Thomas Alva Edison is a man who requires little or no introduction. In his 84 years of life Edison came up with many, many innovations including the phonograph, the motion picture camera, the stock ticker, the power station, and of course, the light bulb. In fact, Edison is still the fourth most prolific inventor in history, holding 1,093 patents in the USA alone. He also routinely electrocuted numerous animals including an elephant, but that’s another story.

All this, as I say, you probably already know. You may even have heard, or read, that Edison’s last breath is preserved at the Henry Ford Museum (AKA the Edison Institute) in Dearborn, Michigan. Ford having convinced Edison’s son Charles to seal a glass vacuum tube of air from the inventor’s room shortly after his death in October 1931. Granted, that seems a bit odd, but memento mori were not so uncommon then, and Ford was a great friend of Edison’s after all. Even so, some might wonder whether it’s something Edison senior would have consented to himself. It does seem rather morbid – superstitious even – and surely at odds with the hard scientific logic of a man who was quoted by the New York Times in 1910 as saying he had come to the conclusion that “there is no ‘supernatural,’ or ‘supernormal,’ that all there is can be explained along material lines”. But then again, perhaps not.

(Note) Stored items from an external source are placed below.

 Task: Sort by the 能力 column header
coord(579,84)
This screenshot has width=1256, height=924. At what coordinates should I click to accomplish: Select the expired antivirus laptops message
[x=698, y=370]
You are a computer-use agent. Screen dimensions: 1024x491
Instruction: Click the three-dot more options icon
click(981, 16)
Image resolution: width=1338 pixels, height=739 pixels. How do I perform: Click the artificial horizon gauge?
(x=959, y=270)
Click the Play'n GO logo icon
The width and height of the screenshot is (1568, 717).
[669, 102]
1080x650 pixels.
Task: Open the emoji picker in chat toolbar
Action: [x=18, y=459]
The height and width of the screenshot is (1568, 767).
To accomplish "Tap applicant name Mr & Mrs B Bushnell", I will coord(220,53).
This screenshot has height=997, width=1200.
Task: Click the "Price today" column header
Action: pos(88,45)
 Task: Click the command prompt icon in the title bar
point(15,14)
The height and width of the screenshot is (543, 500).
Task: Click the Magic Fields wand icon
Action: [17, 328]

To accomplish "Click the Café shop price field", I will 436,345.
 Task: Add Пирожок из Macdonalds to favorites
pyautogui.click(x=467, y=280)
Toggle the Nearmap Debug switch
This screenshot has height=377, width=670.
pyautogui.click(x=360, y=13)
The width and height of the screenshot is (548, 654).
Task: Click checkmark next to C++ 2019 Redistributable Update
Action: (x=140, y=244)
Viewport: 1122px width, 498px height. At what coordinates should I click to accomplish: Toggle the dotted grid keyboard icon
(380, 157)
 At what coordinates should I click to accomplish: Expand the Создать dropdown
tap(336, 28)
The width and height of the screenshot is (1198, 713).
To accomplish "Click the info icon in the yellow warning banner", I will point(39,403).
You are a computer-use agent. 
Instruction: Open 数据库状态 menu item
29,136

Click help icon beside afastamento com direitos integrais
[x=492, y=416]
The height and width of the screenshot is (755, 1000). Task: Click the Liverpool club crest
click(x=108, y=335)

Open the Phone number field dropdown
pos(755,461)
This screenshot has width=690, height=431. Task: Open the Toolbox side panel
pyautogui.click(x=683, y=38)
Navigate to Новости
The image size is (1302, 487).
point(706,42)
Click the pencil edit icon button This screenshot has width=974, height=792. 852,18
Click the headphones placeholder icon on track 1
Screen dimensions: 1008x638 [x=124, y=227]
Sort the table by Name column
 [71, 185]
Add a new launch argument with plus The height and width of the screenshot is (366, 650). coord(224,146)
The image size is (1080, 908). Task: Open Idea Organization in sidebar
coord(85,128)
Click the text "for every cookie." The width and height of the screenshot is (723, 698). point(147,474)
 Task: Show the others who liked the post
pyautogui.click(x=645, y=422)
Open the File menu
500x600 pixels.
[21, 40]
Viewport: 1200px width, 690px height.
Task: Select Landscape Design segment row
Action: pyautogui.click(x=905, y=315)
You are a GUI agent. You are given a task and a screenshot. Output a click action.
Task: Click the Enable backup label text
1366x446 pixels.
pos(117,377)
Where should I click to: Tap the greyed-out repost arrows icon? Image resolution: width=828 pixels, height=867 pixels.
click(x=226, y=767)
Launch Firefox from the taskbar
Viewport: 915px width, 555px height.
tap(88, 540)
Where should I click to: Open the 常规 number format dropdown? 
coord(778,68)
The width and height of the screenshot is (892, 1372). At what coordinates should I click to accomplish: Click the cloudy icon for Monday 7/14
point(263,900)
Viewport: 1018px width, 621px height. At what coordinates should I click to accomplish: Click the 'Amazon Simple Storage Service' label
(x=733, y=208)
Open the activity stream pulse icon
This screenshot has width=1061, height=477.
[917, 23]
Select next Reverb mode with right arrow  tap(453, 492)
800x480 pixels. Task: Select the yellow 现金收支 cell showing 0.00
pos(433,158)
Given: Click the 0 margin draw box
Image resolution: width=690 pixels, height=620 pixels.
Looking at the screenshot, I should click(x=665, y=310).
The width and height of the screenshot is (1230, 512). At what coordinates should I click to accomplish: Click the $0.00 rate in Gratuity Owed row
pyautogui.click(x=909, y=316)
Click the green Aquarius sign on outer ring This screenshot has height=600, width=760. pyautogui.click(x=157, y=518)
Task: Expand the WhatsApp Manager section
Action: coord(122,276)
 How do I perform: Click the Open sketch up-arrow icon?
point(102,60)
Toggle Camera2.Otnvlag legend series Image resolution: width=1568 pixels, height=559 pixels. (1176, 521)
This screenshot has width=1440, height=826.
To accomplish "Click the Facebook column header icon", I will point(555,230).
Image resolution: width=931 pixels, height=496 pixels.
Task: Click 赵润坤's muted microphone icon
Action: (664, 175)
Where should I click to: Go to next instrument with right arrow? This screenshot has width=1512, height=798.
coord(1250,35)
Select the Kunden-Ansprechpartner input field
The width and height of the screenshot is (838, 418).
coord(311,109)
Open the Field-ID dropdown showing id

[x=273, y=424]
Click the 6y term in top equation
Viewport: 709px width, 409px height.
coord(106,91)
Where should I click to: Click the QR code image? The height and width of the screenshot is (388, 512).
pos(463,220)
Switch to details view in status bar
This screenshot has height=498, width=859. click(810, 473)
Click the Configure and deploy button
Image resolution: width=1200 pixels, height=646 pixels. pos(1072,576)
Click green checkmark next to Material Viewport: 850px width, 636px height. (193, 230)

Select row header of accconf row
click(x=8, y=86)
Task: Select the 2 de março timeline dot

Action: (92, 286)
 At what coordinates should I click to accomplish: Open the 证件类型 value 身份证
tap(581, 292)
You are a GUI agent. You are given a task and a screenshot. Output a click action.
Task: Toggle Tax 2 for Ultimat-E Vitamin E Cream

The October 1920 issue of American Magazine contained an article with the rather attention grabbing title of “Edison Working on How to Communicate with the Next World” written by one Bertie Charles Forbes (founder of Forbes Magazine). In an interview conducted by Forbes and published in Scientific American soon after, Edison expressed some rather interesting – some might say surprising – opinions concerning no less a subject than life after death:

If our personality survives, then it is strictly logical and scientific to assume that it retains memory, intellect, and other faculties and knowledge that we acquire on Earth […] I am inclined to believe that our personality hereafter will be able to affect matter. If this reasoning be correct, then, if we can evolve an instrument so delicate as to be affected, moved, or manipulated […] by our personality as it survives in the next life, such an instrument, when made available, ought to record something.

Indeed, it would seem that these were not just idle musings, because in a private journal entry, again dating from 1920, Edison wrote:

I have been at work for some time building an apparatus to see if it is possible for personalities which have left this earth to communicate with us […] I am engaged in the construction of one such apparatus now, and I hope to be able to finish it before very many months pass.

A second Scientific American piece ran in 1921 in which Edison was quoted as saying:

I don’t claim anything, because I don’t know anything […] for that matter, no human being knows […] but I do claim that it is possible to construct an apparatus which will be so delicate that if there are personalities in another existence who wish to get in touch with us […] this apparatus will at least give them a better opportunity.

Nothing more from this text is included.